The New Jersey Department of Corrections, Collins’s employer, found that he had committed multiple violations of rules and regulations, including conduct unbecoming a public employee, neglect of duty, and falsification. Based on this, the Department terminated Collins’s employment.
Collins’s Appeal to the New Jersey Civil Service Commission
Collins appealed his termination to the New Jersey Civil Service Commission. The Commission transferred the matter to the New Jersey Office of Administrative Law (the “OAL”) for a hearing as a contested case. An administrative law judge (“ALJ”) held a hearing. The ALJ found that the DOC had not proved most of the charges of misconduct, but that the ALJ found that leaving the gate open was clearly neglect of duty, and a serious violation, in fact. However, while serious, since the intentional charges had not been proven the ALJ’s decision reversed the termination order and imposed a 120 day suspension.
An ALJ’s ruling is not final, however. It is only a recommendation as a fact finder which the New Jersey Civil Service Commission can either accept, modify or reject. In this case the Commission accepted the ALJ’s findings of fact, finding neglect of duty and rejection of the remaining charges. However, the New Jersey Civil Service Commission rejected the ALJ’s recommended penalty and reinstated the termination of Collins’s employment, explaining that New Jersey law enforcement officers, including corrections officers, are held to a higher standard, and leaving the gate open was “egregious neglect” compromising the safety of inmates and other officers.

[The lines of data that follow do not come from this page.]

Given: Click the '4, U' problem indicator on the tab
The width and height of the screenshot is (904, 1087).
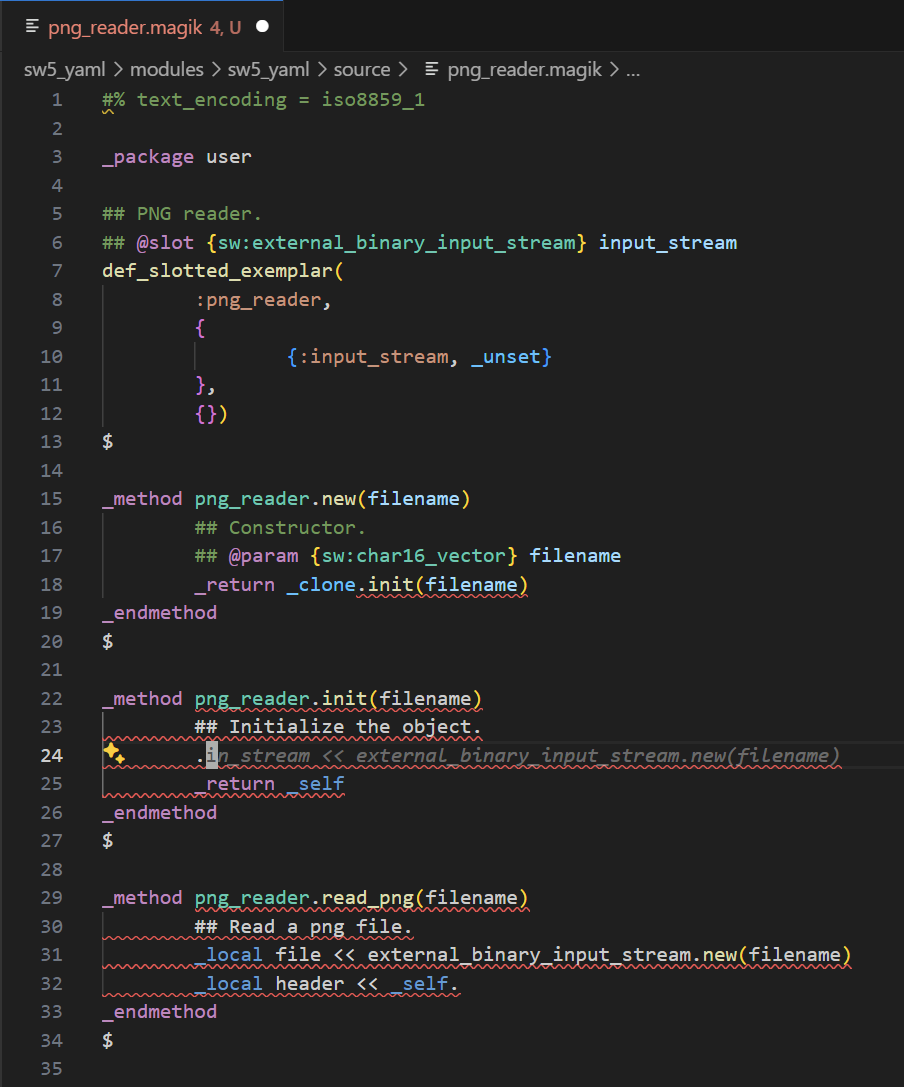Looking at the screenshot, I should point(224,28).
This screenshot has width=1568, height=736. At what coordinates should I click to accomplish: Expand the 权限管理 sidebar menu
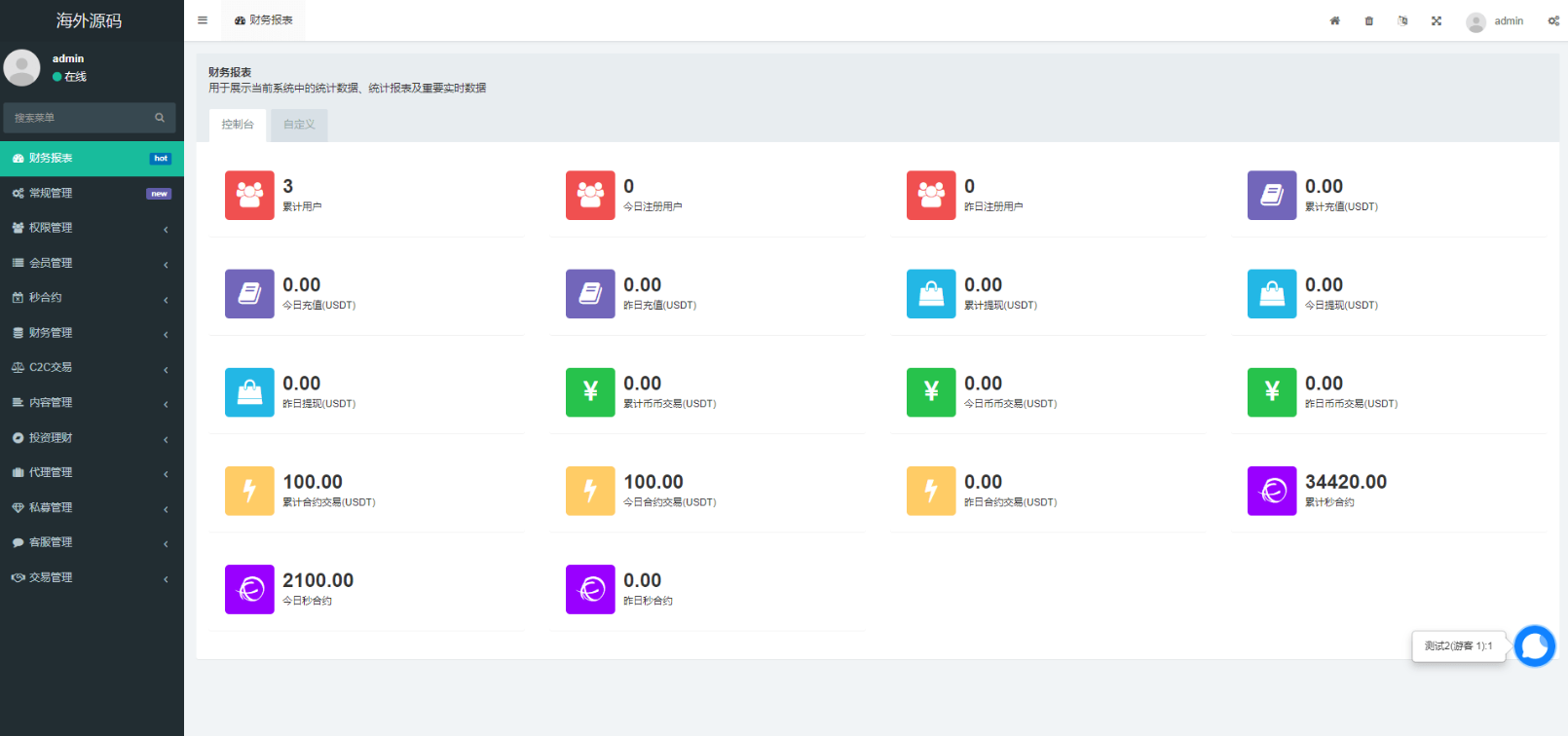click(92, 228)
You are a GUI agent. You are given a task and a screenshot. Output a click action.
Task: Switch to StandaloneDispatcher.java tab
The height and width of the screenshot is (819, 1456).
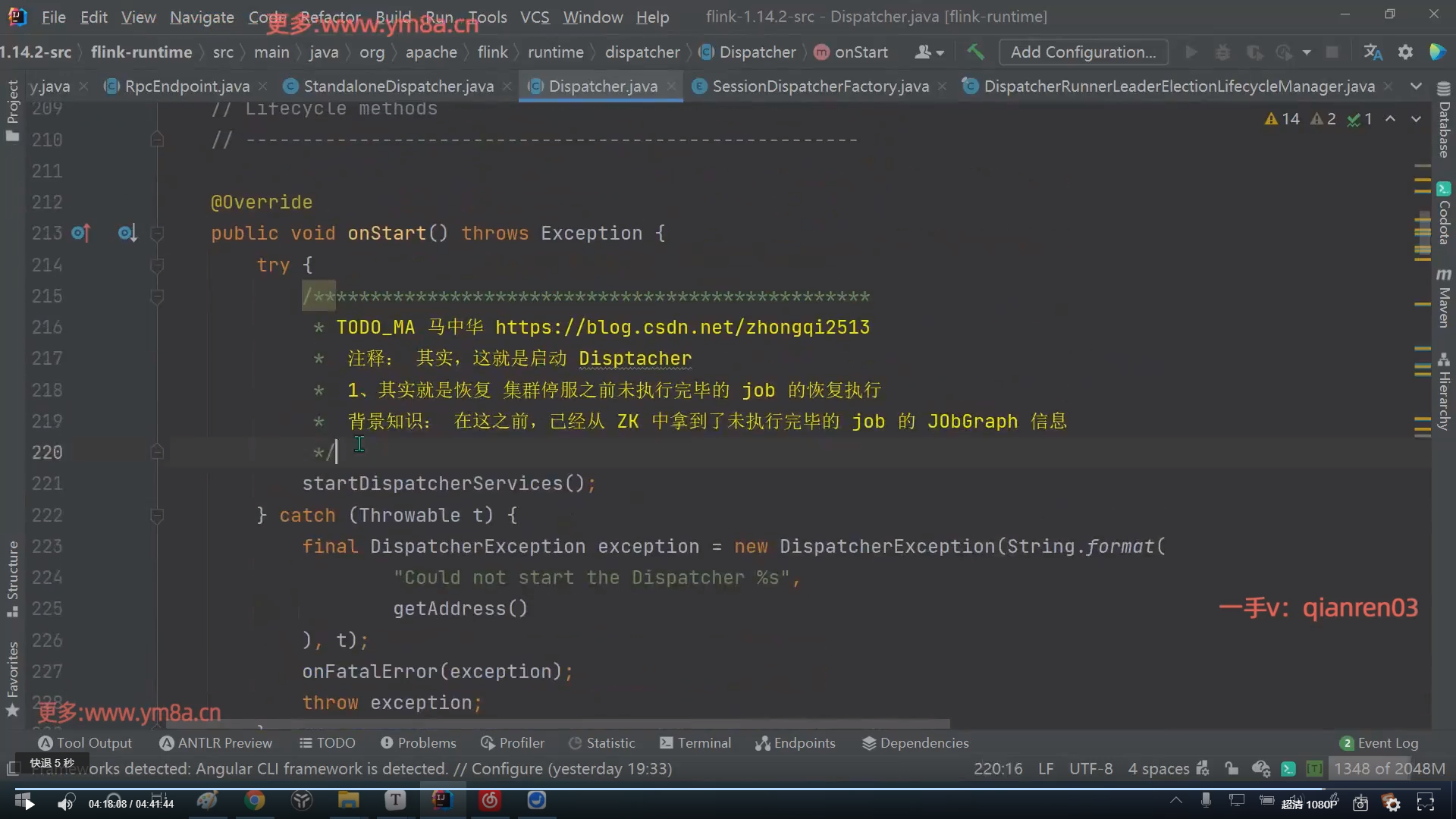[x=398, y=86]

The Appellate Division’s Decision
Collins appealed the Civil Service Commission’s decision to the Appellate Division of the Superior Court of New Jersey. The Appellate Division, however, rejected Collins’s arguments and upheld the New Jersey Civil Service Commission’s decision to reinstate Collins’s termination.
The Appellate Division explained that while progressive discipline is a “very important principle” governing civil service discipline cases, it is not applicable to all cases. Where a disciplinary violation is so severe, the ultimate penalty of termination may be appropriate even for a first offense. Thus, while Collins had an unblemished disciplinary record before this incident, the severity of the infraction and the potential for harm it caused outweighed the mitigating factor of Collins’s clean disciplinary record. It was, the Appellate Division explained, a violation of a correction officer’s most fundamental duty. The court therefore upheld the termination of Collins’s employment with the New Jersey Department of Corrections.
Progressive discipline remains an important principle governing New Jersey employment law in the discipline of government employees. However, it is not unlimited. Where the offense is so severe, or violates the employee’s core duty – even if not intentional – progressive discipline will not prevent the termination of employment of an employee with no prior disciplinary history.